2. The right people and opportunities show up. I remember reading statements like that for years, usually written by people who had taken the plunge and went all in on their dream. It all sounded good in theory, but I admit there was a part of me that wondered if it’d be as true for me as it had been for others. I mean, it sounds too good to be true, right? It may sound like a pipe dream, but it’s real. It’s so real that when you experience it you’ll get goosebumps and find yourself looking up at the sky and wonder if perhaps someone is looking out for you after all. You have to do your part, so understand that. You can’t just do nothing and wish for things to happen. There’s a lot of action involved, and it is when you’re in the midst of that action that cool (sometimes mysterious) things begin happen. I had a plan, up to a point, when I left my home state. I didn’t really know what would happen once I reached the end of those plans, but what I found was that was when the real adventure began. I have met people that I would have not have met, and these people all offered something that has helped me carry on. Sometimes it was writing work, another time a timely word that spoke to my soul, other times it was invitations to places I could stay. I had no way of knowing in advance that these things would happen. You have to have a certain amount of belief or faith that things will work out once you have made a decision. I did and my experiences have been mind blowing.

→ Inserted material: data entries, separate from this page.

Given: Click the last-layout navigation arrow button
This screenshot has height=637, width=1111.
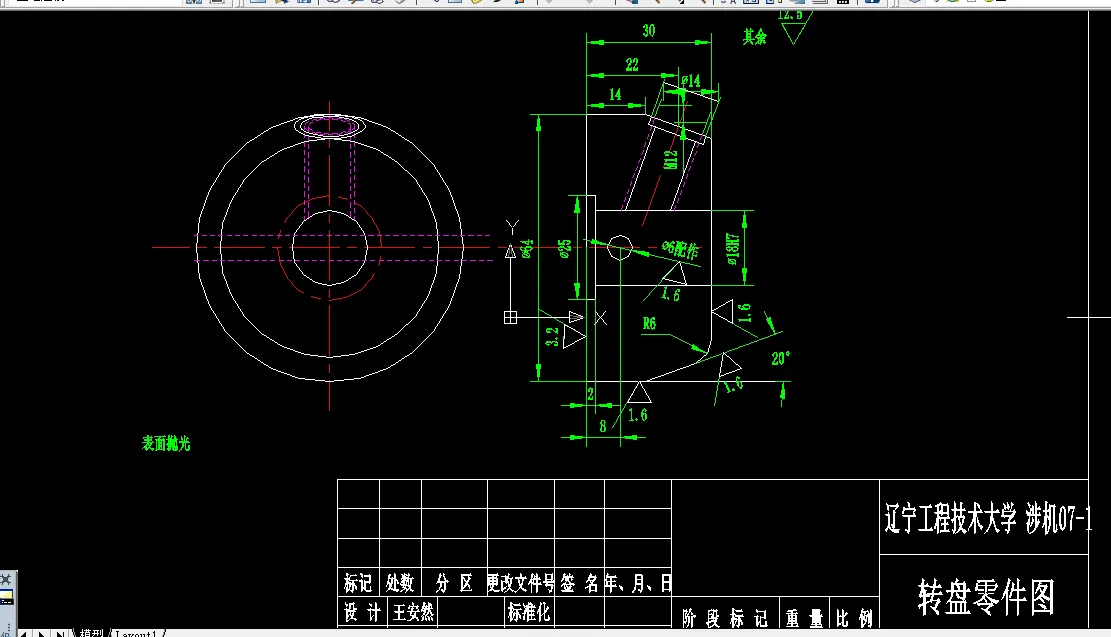Looking at the screenshot, I should (60, 631).
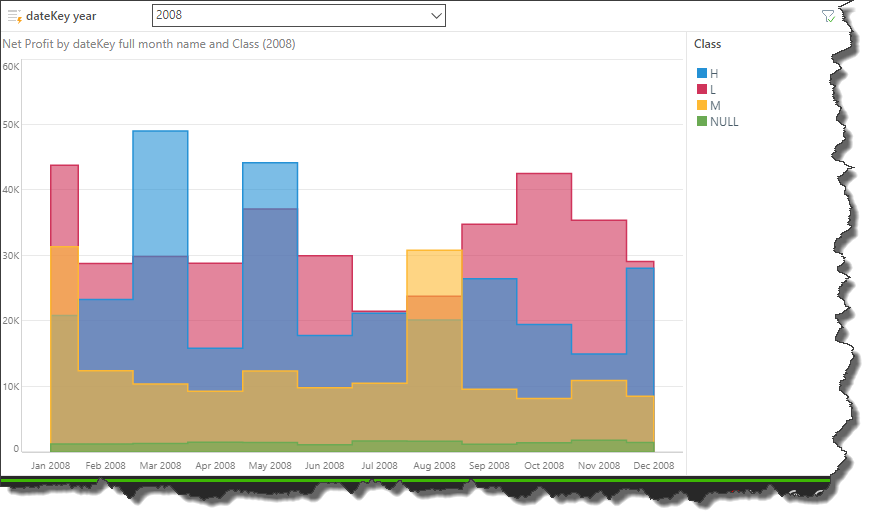Select the Mar 2008 axis label
This screenshot has width=876, height=523.
pos(160,466)
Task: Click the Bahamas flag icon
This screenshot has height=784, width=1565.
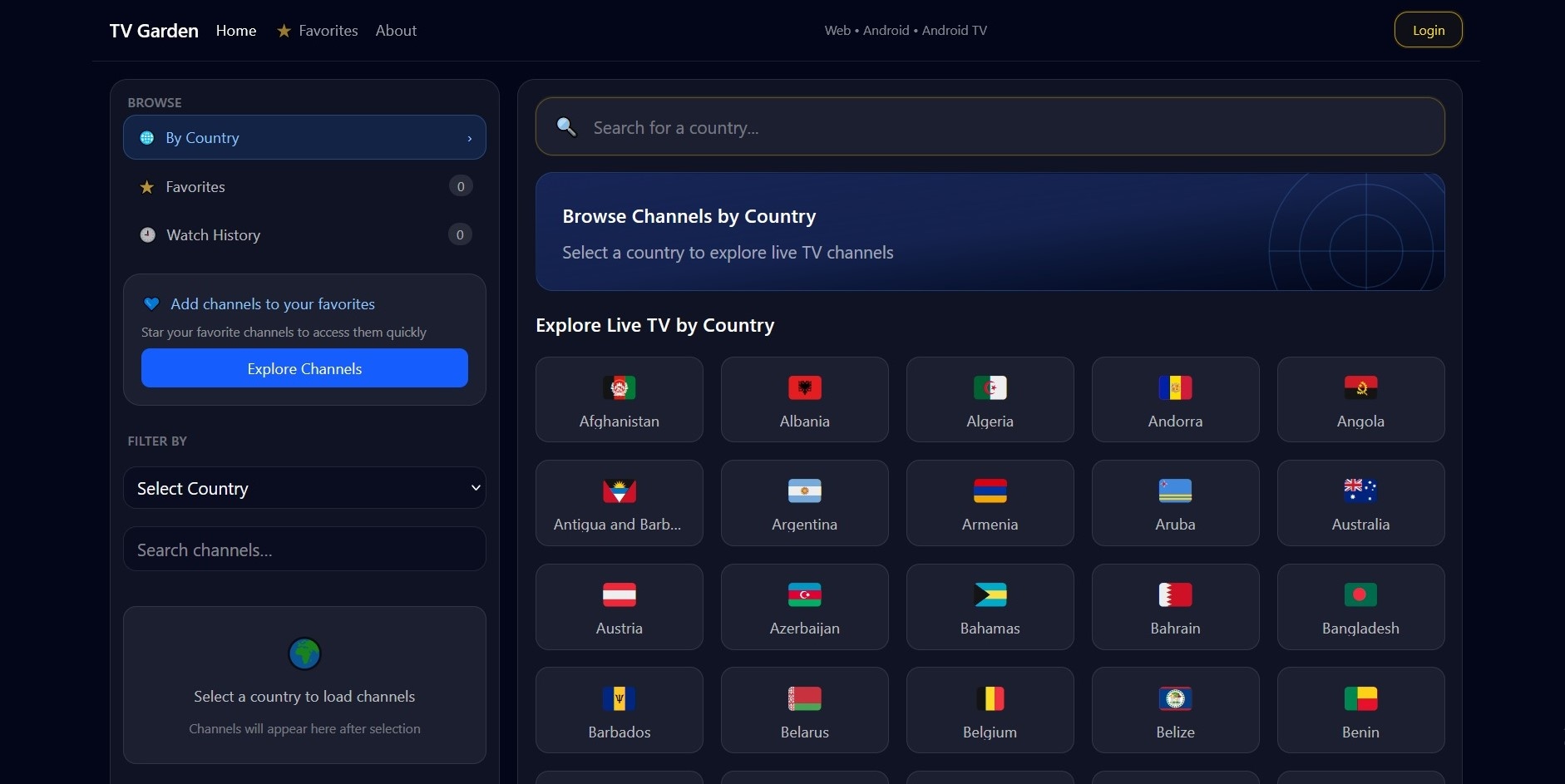Action: 990,594
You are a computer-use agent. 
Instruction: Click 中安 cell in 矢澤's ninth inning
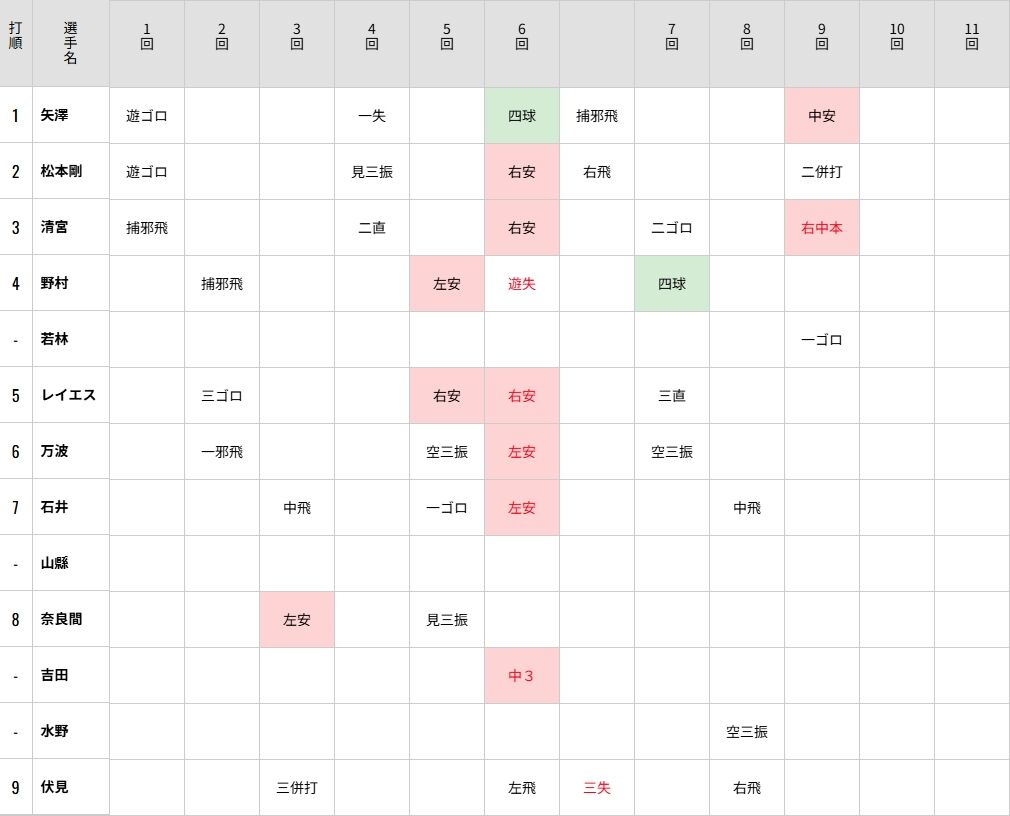tap(821, 115)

3. New meaning for being comfortable. It’s human nature to seek and desire comfort. We all want to be warm, dry, safe, and fed. We all want change without having to change. We also like for things to kinda remain the same, because change is scary. Nothing inherently wrong with those things, except that the human spirit craves adventure and new experiences. I’m no different than you, so when I set out on the open road I had to adjust to new routines (or no routines), places, and people. I had a lot of adjusting to do, mentally speaking. It was uncomfortable, and it was amazing. The experience has helped to be more flexible, less bothered by a change in plans, and to simply roll with it. Life is more interesting, fun, and less stressful. There are times when I still want things to go a certain way, or get perturbed when a plan falls through, but those times are happening less frequently. You have to face it, a life that is predictable is boring, and boredom leads to feelings of discontent.
I could write a volume on how different life is after gaining a deeper understanding of these three things, but I’ll save that for another time.
If you’ve read this far, here’s a bonus for you! It’s a two minute video I made that has several cool pics/vids from my journey and a song I wrote last year prior to the beginning of my adventure. Hope you enjoy it!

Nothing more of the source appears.